Introduces a polynomial A_K(x,p;Q) encoding knot invariants.

Shows A_K's relation to the classical A-polynomial at Q=1.

Provides a physical explanation for the generalized volume conjecture.

Abstract

We reconsider topological string realization of SU(N) Chern-Simons theory on S^3. At large N, for every knot K in S^3, we obtain a polynomial A_K(x,p;Q) in two variables x,p depending on the t'Hooft coupling parameter Q=e^{Ng_s}. Its vanishing locus is the quantum corrected moduli space of a special Lagrangian brane L_K, associated to K, probing the large N dual geometry, the resolved conifold.

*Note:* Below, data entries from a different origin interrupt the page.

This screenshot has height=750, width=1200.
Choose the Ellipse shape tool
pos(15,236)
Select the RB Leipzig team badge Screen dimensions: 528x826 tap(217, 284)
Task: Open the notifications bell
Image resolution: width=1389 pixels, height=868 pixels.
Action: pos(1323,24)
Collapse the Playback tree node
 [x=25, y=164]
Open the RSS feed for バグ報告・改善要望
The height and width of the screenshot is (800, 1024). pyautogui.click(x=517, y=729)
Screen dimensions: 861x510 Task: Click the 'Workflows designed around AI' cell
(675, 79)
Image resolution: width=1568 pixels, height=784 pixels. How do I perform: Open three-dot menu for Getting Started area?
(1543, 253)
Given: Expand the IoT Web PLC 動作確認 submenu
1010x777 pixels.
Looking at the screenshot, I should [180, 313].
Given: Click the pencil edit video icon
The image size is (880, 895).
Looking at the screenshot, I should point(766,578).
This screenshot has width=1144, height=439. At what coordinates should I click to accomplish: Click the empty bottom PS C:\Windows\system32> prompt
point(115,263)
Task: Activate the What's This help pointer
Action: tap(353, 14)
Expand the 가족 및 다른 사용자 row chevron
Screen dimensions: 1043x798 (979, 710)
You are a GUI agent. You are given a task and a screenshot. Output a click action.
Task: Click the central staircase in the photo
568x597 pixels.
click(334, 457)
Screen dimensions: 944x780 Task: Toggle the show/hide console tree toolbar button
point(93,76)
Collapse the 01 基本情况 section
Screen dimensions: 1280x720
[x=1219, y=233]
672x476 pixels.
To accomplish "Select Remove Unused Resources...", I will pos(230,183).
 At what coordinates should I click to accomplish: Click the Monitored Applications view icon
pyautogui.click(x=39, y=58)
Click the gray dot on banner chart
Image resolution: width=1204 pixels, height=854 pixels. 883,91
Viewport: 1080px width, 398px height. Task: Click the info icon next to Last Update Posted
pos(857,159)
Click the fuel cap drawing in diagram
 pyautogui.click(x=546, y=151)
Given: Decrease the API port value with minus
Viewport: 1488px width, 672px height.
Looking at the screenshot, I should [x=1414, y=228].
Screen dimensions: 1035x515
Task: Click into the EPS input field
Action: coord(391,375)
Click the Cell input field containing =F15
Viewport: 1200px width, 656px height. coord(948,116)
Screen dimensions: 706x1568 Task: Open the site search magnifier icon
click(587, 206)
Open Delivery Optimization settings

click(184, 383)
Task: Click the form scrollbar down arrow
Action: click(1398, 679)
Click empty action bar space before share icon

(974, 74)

Using a generalized SYZ conjecture this leads to the statement that for every such Lagrangian brane L_K we get a distinct mirror of the resolved conifold given by uv=A_K(x,p;Q). Perturbative corrections of the refined B-model for the open string sector on the mirror geometry capture BPS degeneracies and thus the knot homology invariants. Thus, in terms of its ability to distinguish knots, the classical function A_K(x,p;Q) contains at least as much information as knot homologies. In the special case when N=2, our observations lead to a physical explanation of the generalized (quantum) volume conjecture. Moreover, the specialization to Q=1 of A_K contains the classical A-polynomial of the knot as a factor.